Pas de réponse, et pas un son ni un mouvement au-dessus. Il écouta pendant une autre minute, puis s’avança dans la pièce plongée dans la pénombre en quête d’un horaire de bus ou du journal local. Il n’y en avait pas sur le bar, et la seule chose qu’il put apercevoir sur le mur au-delà était un autre programme de films, celui-ci pour Horizons perdus, qui était sorti en 1937 et qui serait projeté du 15 au 30 juin.
Bon Dieu, est-ce qu’il y a eu un décalage temporel, en plus ? se demanda Mike, qui faisait le tour du bar pour voir s’il pouvait mettre la main sur un journal derrière. Il fallait qu’il trouve la date.
Il y avait un journal dans la poubelle, ou ce qu’il en subsistait. La moitié de la feuille – celle qui comportait le nom du quotidien et la date, naturellement – avait été déchirée, et on avait utilisé la partie restante pour éponger quelque chose. Il la défroissa avec soin sur le bar, essayant de ne pas crever le papier trempé, mais il n’y avait pas assez de lumière pour lire les pages grises et mouillées. Il les attrapa par les bords et les emporta dans le couloir pour les déchiffrer.
« Pouvoir dévastateur du Blitzkrieg allemand », indiquait le gros titre.
Bon. Au moins, Mike ne se trouvait pas en 1937. L’article manquait, mais une carte de France assortie de flèches montrait l’avance allemande, ce qui signifiait que l’on n’était pas non plus à la fin de juin. À ce moment-là, les combats étaient terminés depuis trois semaines et Paris était déjà occupée.
« La poussée des Allemands sur la Meuse. » Cela s’était produit le 17 mai. « L’Emergency War Powers Act est passé. » Cela datait du 22, et Mike devait tenir le journal de la veille. On devait donc être le 23, et le décalage l’avait envoyé un jour trop tôt, mais c’était super. Cela lui donnait un jour de plus pour aller à Douvres, et il en aurait besoin. Il continua de lire. « La prière d’intercession pour la Nation aura lieu à l’abbaye de Westminster. »
Oh non ! Cette prière avait eu lieu le dimanche 26 mai, et si c’était le journal d’hier, alors on était lundi 27.

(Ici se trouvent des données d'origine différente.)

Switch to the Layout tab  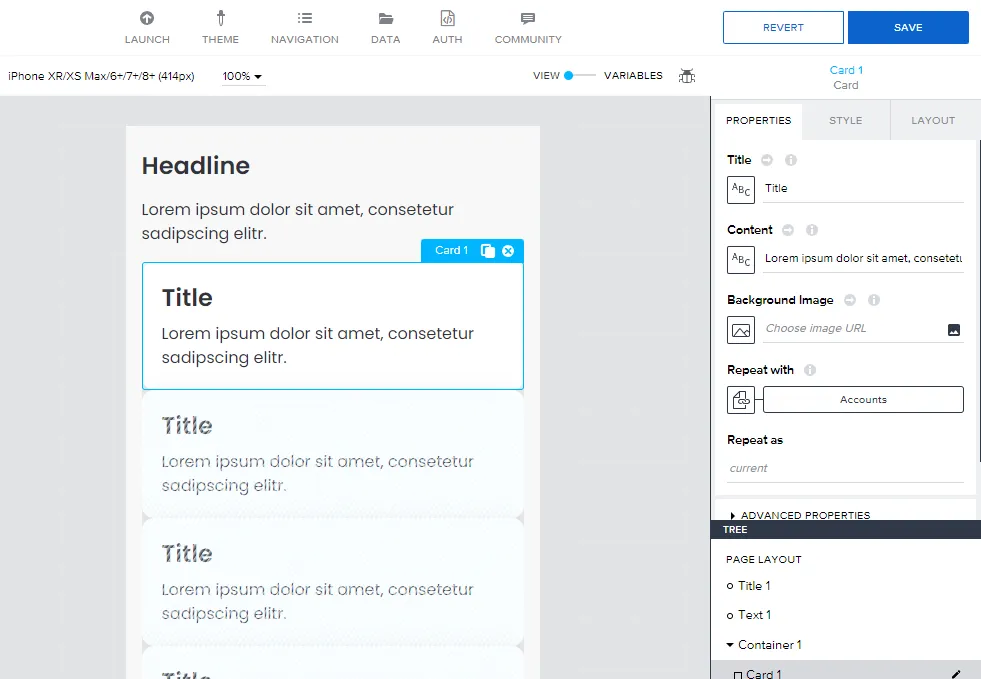coord(933,120)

— Merde ! murmura-t-il. J’ai déjà manqué le premier jour de l’évacuation !
— Le pub n’ouvre pas avant midi, annonça une voix de fille, au-dessus de lui.
Il virevolta, et son mouvement brusque déchira en deux le quotidien trempé. Une jolie jeune femme, les cheveux coiffés à la Pompadour et la bouche très rouge, se tenait à mi-hauteur dans l’escalier, un regard de curiosité posé sur les papiers en loques entre ses mains. Et comment diable allait-il justifier ce qu’il faisait avec ? ou ce qu’il venait de laisser échapper sur l’évacuation ? Qu’avait-elle entendu, au juste ?

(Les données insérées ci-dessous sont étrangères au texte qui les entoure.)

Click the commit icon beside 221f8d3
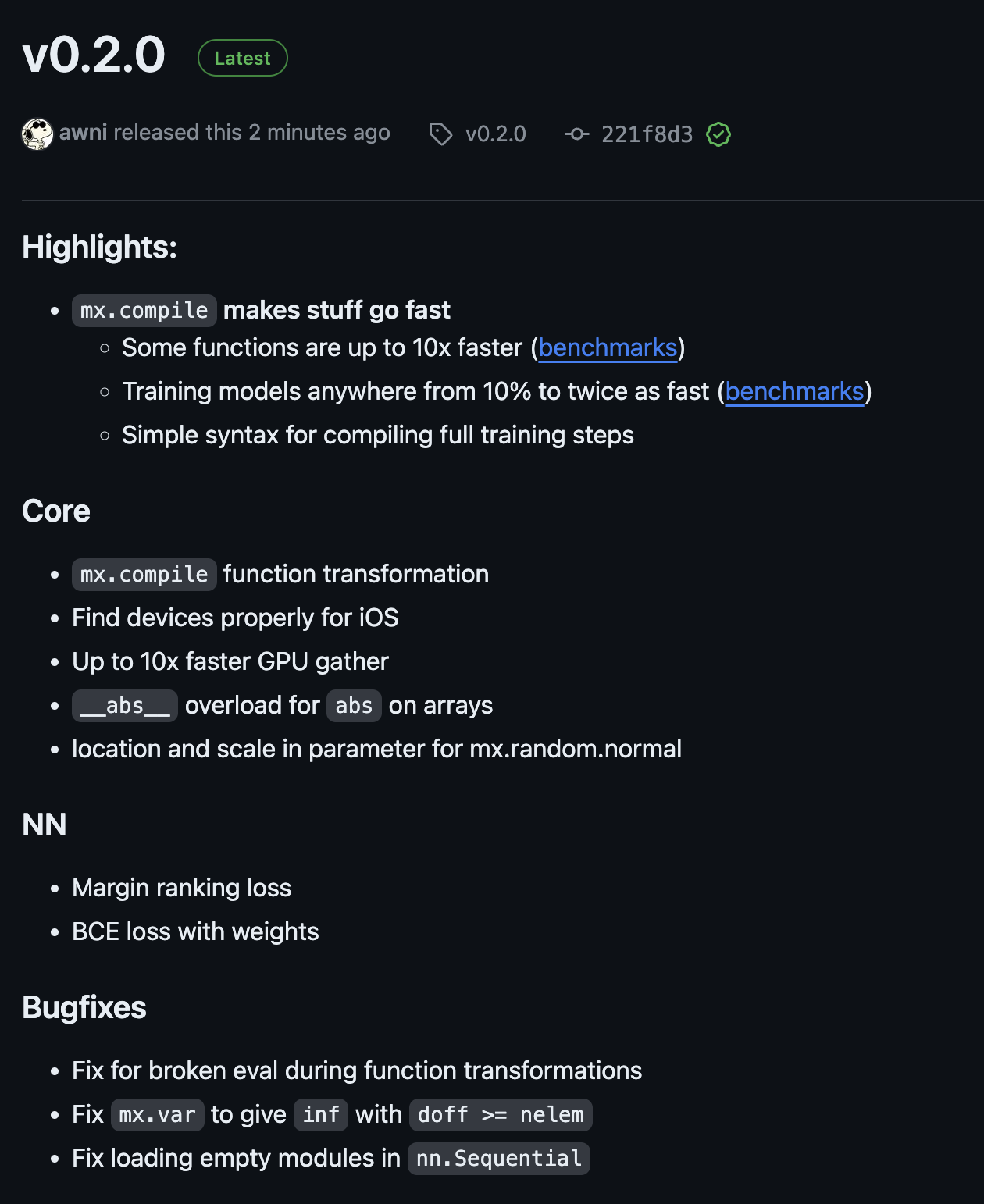 coord(577,134)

— Est-ce que vous désirez une chambre ? demanda-t-elle, finissant de descendre.
— Non, je cherchais juste l’horaire des bus, expliqua-t-il. Pouvez-vous me dire quand passe le bus pour Douvres ?
— Vous êtes un Amerloque ! s’exclama-t-elle avec ravissement. Un aviateur ?
Elle jeta un coup d’œil au-dessus de son épaule, à travers la porte, comme si elle s’attendait à découvrir un avion au milieu de la rue.
— Avez-vous dû sauter en parachute ?
— Non, je suis journaliste.
— Un journaliste ? répéta-t-elle, avec autant d’enthousiasme.
Et il s’aperçut qu’elle était beaucoup plus jeune qu’il ne l’avait pensé, dix-sept ou dix-huit ans tout au plus. La Pompadour et le rouge à lèvres l’avaient induit en erreur.
— Oui, pour l’Omaha Observer. Je suis correspondant de guerre. Je dois aller à Douvres. Pouvez-vous m’indiquer à quelle heure passe le bus ?
Il la vit hésiter.
— Il y a bien un bus pour Douvres qui part d’ici, n’est-ce pas ?
— Oui, mais c’est bête, vous venez juste de le rater. Il est passé hier, et il n’y en aura pas d’autre avant vendredi.
— Il passe seulement les dimanches et les vendredis ?
— Non, je viens de vous le dire, il est passé hier. Mardi.